→ Travail demandé:
- 1) Dans la chronique de l'actualité chilienne de décembre 2016, recopiez tout le passage qui va de « - Hier a eu » jusqu'à « s'occuper de gouverner. ».
- 2) Traduisez en anglais la phrase suivante de la chronique de l'actualité chilienne de décembre 2016 : « Le gouvernement a décidé d'envoyer 266 policiers de plus en Araucanie. »

14/12/2016

Décembre (a)

1er décembre - Le gouvernement a décidé d'envoyer 266 policiers de plus en Araucanie. Il fera en janvier une évaluation de la situation.
- Hier a eu lieu la rencontre annuelle des entreprises ("ENADE"). L'organisateur a signalé l'urgence de "construire unis un nouveau consensus". Selon le ministre des Finances, il y aurait les conditions pour que l'économie ait un nouveau dynamisme en 2017, mais les dirigeants sont pessimistes. Le président de la Corporation de la Production a demandé "plus de marché et un meilleur Etat". Le président du Pérou, qui y assistait, a résumé sa politique, qui inclut la diminution des impôts.

2 - Le ministre de l'Intérieur a invité les partis de la majorité à définir leur candidat à la présidence en janvier, considérant que les discussions "pourraient affecter le succès du gouvernement actuel". Les partis ont réagi réclamant leur "propre temps" et que le gouvernement doit s'occuper de gouverner.
- Le mois passé, les travailleurs à leur propre compte ont augmenté de 7%, mais ce sont des travaux souvent précaires (une forme de compenser les mises au chômage, qui continuent).

→ Données fournies:
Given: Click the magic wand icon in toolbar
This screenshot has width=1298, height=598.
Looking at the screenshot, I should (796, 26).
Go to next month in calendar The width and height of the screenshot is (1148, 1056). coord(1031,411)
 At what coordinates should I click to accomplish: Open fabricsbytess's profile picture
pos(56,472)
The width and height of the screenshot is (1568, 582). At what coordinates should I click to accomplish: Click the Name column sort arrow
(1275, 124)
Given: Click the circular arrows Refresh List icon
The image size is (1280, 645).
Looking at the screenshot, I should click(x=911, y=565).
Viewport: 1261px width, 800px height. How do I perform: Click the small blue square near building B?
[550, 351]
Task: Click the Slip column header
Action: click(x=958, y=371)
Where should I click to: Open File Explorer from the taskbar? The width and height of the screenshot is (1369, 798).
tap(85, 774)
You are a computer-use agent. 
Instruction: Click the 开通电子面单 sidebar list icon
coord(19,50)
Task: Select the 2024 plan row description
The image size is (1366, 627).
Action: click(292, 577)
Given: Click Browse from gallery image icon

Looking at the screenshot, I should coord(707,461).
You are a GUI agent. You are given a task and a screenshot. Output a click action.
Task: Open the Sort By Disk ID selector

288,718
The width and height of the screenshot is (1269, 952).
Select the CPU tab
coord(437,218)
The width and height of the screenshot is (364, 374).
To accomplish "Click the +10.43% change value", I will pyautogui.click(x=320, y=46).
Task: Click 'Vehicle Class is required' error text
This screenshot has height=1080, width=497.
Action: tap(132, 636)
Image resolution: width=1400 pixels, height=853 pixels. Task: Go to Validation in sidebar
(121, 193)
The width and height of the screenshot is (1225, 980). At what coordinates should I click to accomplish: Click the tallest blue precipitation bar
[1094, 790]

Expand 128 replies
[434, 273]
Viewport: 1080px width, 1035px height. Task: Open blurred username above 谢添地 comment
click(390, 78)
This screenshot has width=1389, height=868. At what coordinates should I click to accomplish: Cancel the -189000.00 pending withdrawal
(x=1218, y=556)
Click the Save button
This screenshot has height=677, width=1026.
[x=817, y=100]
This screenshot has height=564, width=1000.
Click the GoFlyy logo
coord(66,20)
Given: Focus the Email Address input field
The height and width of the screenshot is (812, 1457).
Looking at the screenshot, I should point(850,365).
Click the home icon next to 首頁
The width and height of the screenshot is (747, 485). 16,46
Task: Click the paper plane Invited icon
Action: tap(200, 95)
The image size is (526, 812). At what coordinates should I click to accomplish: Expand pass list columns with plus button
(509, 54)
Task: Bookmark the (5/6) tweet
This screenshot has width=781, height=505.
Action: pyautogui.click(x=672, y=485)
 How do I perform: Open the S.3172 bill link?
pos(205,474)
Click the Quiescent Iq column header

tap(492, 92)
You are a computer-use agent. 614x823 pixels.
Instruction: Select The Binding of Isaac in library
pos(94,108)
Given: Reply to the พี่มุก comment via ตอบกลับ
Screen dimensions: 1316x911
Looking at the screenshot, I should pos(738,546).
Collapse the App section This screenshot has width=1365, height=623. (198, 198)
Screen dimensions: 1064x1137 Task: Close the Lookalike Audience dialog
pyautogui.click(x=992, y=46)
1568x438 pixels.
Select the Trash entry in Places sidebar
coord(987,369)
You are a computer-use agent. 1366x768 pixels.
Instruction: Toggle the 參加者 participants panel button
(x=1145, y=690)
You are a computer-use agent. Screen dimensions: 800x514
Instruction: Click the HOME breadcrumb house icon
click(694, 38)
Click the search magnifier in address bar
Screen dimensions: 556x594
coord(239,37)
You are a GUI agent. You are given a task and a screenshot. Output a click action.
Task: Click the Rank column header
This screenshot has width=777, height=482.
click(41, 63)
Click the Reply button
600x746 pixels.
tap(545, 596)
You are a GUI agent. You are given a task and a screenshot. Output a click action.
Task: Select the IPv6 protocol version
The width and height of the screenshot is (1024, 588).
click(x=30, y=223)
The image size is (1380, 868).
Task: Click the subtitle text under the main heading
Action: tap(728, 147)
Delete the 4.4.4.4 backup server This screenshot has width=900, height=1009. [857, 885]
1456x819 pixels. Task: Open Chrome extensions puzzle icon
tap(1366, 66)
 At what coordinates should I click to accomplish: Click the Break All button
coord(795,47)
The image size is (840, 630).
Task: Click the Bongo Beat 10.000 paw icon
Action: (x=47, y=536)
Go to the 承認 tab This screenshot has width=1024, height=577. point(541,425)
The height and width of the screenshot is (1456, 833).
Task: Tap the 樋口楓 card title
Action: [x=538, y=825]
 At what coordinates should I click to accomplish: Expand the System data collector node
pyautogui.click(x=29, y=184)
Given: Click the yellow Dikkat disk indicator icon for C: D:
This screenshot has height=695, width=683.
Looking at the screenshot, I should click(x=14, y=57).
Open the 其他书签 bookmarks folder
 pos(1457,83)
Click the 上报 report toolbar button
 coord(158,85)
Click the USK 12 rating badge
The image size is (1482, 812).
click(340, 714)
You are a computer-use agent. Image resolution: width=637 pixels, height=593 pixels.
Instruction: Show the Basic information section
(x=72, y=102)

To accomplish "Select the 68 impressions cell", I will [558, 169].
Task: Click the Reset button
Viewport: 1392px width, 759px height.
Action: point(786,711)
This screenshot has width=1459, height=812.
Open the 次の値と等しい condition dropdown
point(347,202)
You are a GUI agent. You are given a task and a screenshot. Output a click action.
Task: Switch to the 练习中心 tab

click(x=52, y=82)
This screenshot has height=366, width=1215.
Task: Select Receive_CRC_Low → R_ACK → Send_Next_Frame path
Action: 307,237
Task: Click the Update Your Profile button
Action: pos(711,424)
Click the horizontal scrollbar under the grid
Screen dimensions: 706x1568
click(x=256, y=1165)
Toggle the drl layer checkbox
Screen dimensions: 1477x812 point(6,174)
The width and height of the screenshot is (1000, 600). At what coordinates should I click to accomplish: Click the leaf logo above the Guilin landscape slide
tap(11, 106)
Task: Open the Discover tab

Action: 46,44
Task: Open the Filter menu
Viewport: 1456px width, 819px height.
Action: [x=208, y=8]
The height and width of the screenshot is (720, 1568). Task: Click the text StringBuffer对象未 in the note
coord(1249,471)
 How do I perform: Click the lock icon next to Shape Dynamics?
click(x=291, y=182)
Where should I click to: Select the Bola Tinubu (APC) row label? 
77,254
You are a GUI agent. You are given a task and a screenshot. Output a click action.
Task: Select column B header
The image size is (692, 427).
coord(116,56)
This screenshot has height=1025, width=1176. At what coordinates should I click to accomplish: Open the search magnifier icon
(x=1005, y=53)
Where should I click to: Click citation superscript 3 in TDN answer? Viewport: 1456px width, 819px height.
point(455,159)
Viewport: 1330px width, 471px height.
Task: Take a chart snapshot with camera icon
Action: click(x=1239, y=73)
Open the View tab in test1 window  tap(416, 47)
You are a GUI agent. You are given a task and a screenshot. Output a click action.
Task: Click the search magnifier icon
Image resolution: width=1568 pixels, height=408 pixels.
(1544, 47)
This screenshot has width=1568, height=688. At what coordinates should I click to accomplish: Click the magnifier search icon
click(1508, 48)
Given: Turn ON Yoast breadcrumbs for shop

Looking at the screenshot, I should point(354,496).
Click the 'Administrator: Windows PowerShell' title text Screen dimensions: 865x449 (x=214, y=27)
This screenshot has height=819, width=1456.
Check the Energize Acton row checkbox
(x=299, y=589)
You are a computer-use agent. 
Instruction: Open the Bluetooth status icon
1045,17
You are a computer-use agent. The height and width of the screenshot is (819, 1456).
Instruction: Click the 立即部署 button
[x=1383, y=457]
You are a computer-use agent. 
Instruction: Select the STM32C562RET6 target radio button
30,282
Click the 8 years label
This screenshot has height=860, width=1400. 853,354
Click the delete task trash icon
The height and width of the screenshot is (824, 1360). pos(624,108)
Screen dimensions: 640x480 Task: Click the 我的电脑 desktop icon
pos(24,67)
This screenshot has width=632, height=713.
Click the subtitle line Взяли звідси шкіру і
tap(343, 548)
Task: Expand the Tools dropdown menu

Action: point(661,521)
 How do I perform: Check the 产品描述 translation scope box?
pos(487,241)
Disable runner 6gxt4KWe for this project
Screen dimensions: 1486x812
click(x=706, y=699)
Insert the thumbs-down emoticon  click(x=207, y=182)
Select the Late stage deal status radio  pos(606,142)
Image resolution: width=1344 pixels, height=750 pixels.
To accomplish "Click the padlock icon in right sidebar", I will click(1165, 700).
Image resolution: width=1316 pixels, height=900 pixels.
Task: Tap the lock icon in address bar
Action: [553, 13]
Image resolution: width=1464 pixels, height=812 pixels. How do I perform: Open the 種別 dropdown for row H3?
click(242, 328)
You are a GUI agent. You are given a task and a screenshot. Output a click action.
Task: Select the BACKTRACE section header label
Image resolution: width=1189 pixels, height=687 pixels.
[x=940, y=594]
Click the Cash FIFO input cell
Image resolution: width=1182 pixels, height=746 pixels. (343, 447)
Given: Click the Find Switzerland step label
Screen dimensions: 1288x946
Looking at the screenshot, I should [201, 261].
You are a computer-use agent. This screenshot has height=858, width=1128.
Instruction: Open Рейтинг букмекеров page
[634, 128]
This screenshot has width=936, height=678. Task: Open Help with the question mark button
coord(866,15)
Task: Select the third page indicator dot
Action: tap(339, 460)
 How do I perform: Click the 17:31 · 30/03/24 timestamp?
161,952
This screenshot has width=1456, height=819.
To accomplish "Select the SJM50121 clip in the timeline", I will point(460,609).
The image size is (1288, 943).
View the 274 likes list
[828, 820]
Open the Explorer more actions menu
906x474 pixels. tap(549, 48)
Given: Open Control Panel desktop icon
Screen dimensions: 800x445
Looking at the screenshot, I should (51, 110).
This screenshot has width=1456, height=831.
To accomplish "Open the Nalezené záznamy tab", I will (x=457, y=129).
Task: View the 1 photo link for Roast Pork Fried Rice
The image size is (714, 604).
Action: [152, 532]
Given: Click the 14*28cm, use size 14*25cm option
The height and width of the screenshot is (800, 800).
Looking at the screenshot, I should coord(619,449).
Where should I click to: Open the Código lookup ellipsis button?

→ Corrigé:
- 1)
- Hier a eu lieu la rencontre annuelle des entreprises ("ENADE"). L'organisateur a signalé l'urgence de "construire unis un nouveau consensus". Selon le ministre des Finances, il y aurait les conditions pour que l'économie ait un nouveau dynamisme en 2017, mais les dirigeants sont pessimistes. Le président de la Corporation de la Production a demandé "plus de marché et un meilleur Etat". Le président du Pérou, qui y assistait, a résumé sa politique, qui inclut la diminution des impôts.

2 - Le ministre de l'Intérieur a invité les partis de la majorité à définir leur candidat à la présidence en janvier, considérant que les discussions "pourraient affecter le succès du gouvernement actuel". Les partis ont réagi réclamant leur "propre temps" et que le gouvernement doit s'occuper de gouverner.

- 2) The government decided to send 266 more police officers to Araucanía.